[Opening Materials provided section]
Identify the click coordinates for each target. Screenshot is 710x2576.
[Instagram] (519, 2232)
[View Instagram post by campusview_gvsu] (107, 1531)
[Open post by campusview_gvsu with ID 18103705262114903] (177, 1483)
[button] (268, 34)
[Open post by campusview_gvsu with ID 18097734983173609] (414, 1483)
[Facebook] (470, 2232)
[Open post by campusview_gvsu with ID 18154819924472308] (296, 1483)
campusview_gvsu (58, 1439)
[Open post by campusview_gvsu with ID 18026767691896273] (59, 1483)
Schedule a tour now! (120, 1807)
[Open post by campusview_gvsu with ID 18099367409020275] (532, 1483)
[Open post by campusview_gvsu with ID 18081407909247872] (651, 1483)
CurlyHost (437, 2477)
[Closing Materials provided section]
[Opening Materials provided section]
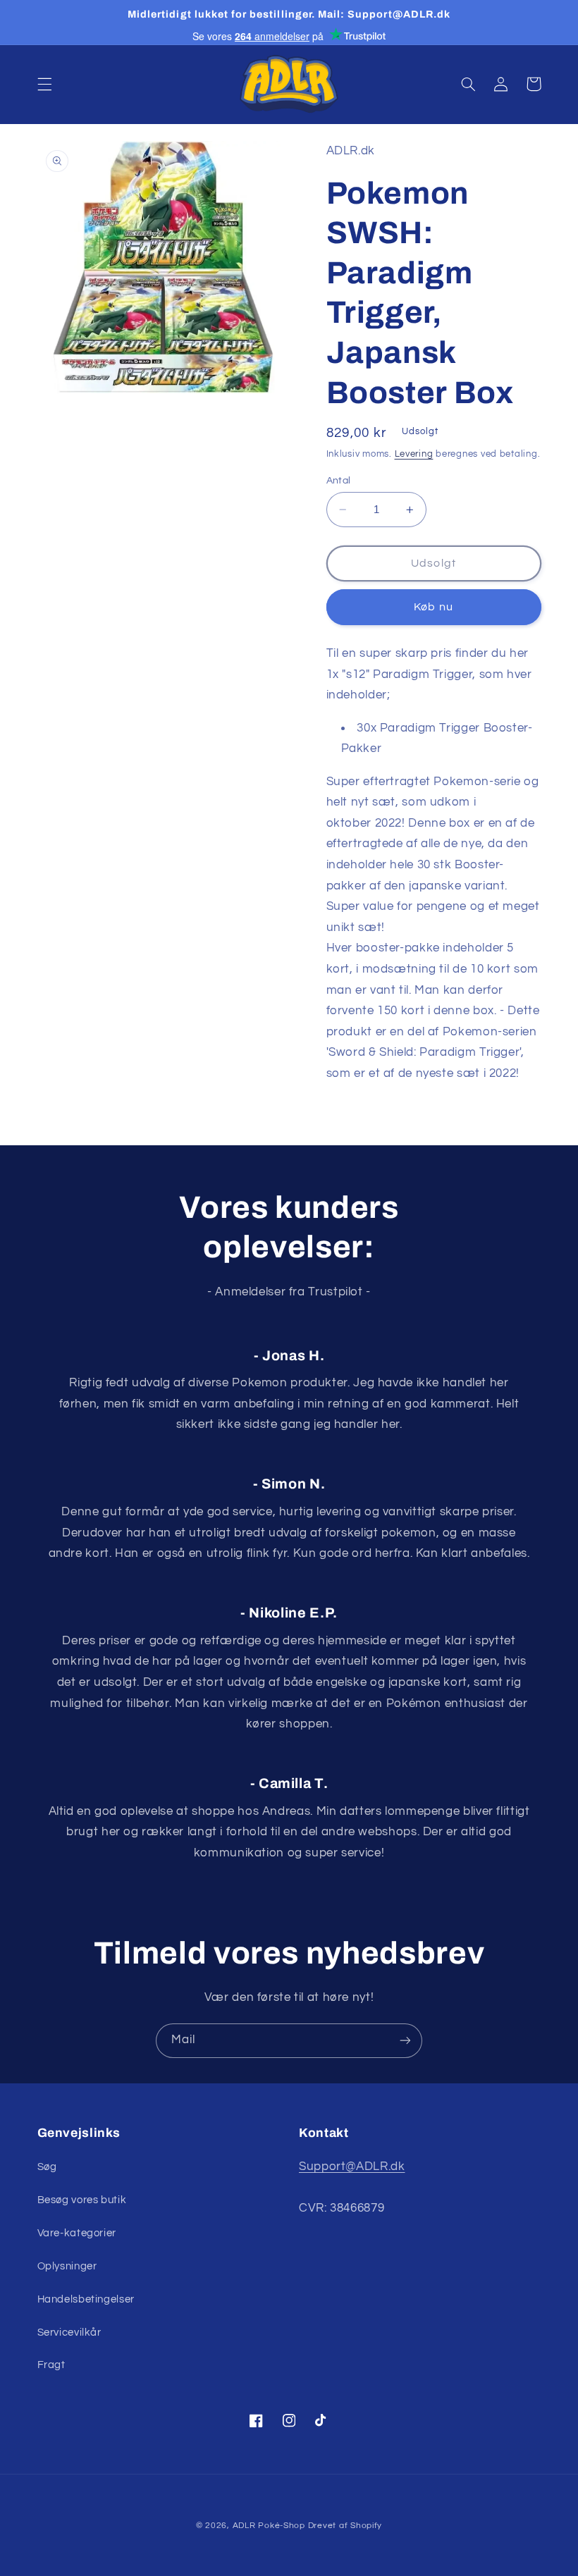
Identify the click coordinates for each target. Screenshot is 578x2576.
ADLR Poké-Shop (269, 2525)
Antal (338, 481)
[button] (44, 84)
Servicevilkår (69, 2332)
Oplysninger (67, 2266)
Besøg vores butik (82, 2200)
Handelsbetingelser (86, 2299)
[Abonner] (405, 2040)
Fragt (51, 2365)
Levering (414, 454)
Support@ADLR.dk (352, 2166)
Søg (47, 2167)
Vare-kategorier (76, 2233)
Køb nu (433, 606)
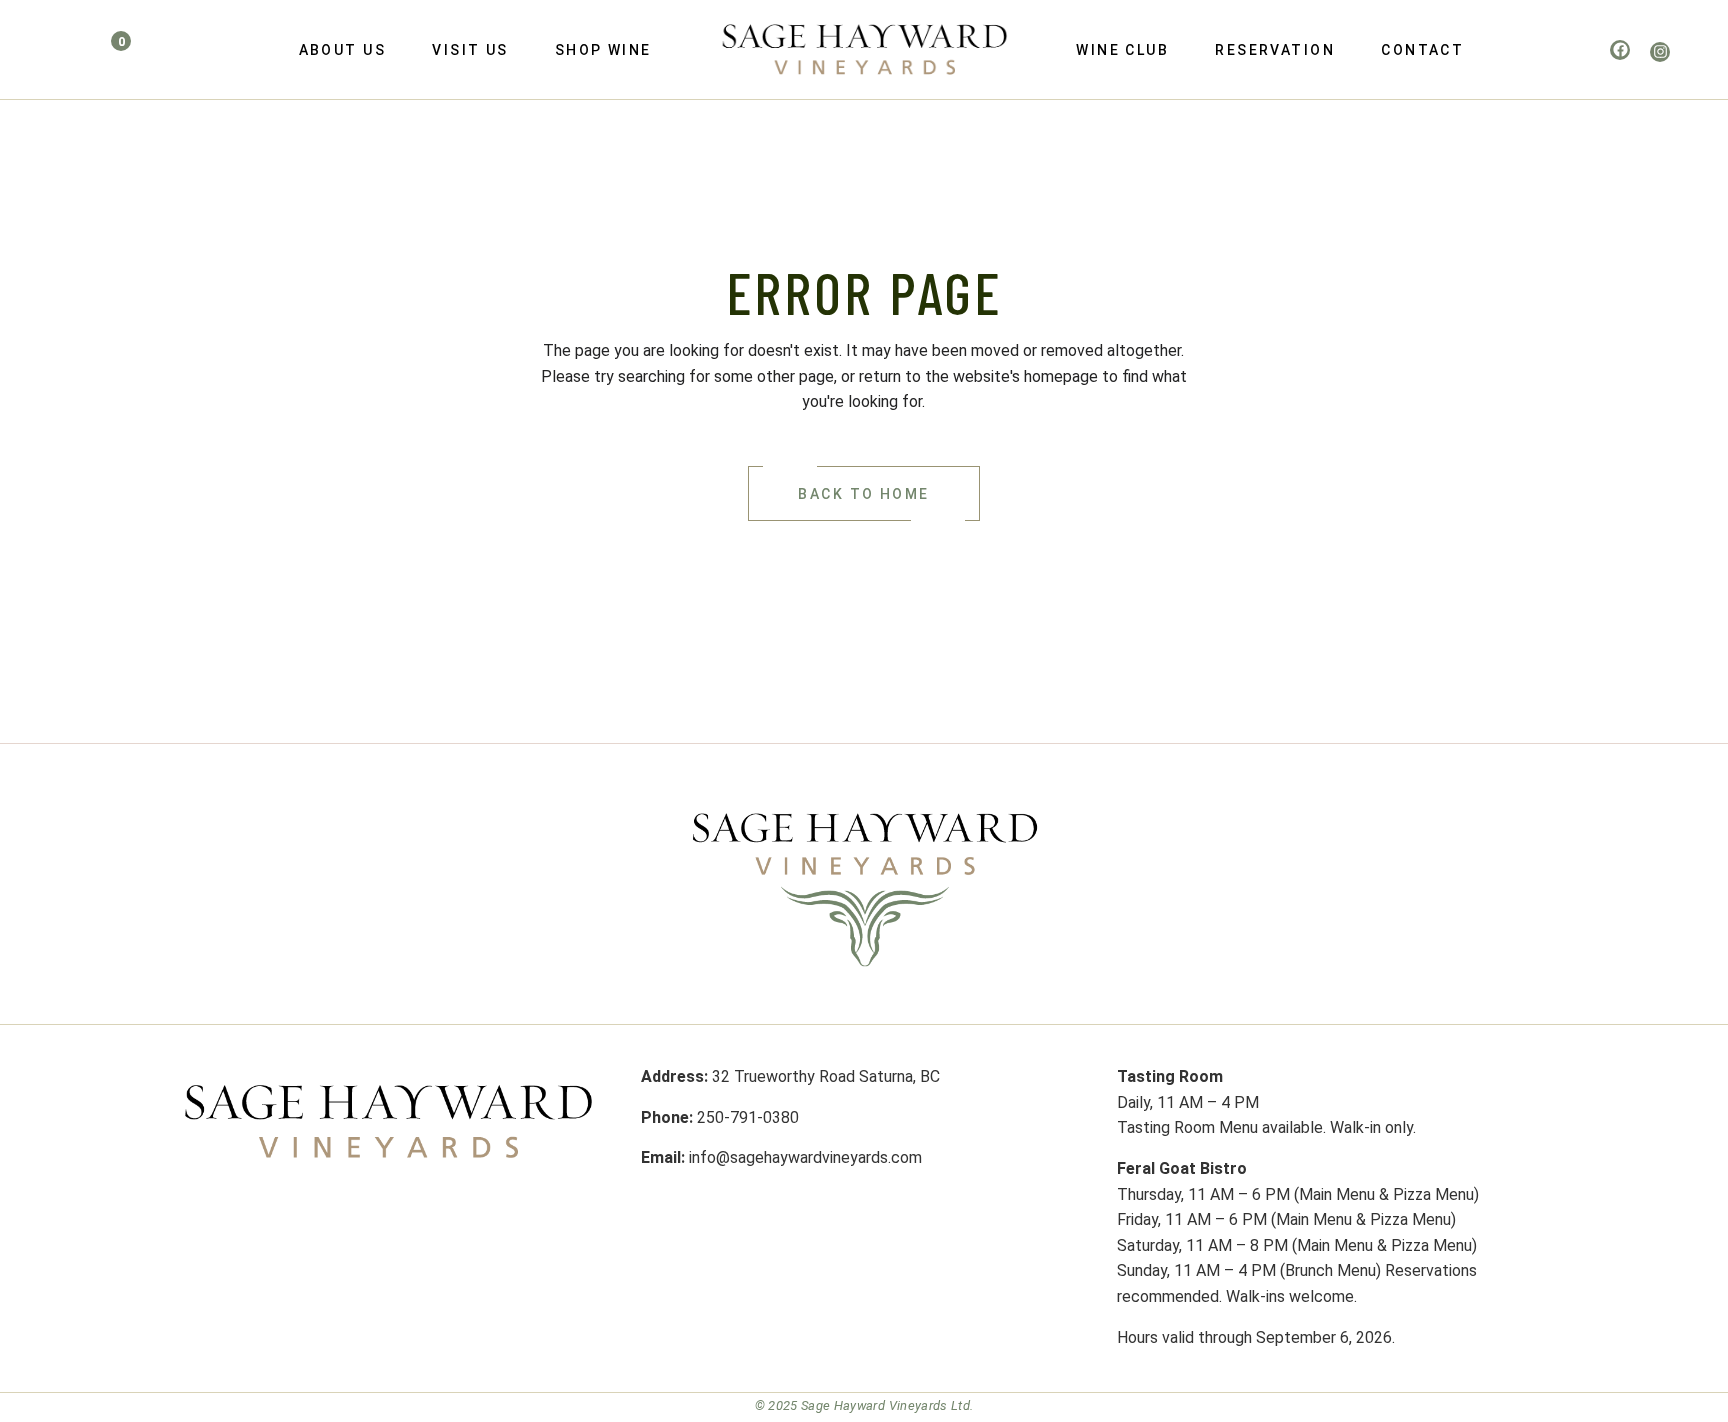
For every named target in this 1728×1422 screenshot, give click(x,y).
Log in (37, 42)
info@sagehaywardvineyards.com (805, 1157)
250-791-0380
[Closing Materials provided section]
Your task is to restate, word for word, only those lines above that fall between the line holding "[Open post by campusview_gvsu with ID 18099367409020275]" and the line holding "CurlyHost (437, 2477)", inclusive.

[Open post by campusview_gvsu with ID 18099367409020275] (532, 1483)
[Open post by campusview_gvsu with ID 18081407909247872] (651, 1483)
CurlyHost (437, 2477)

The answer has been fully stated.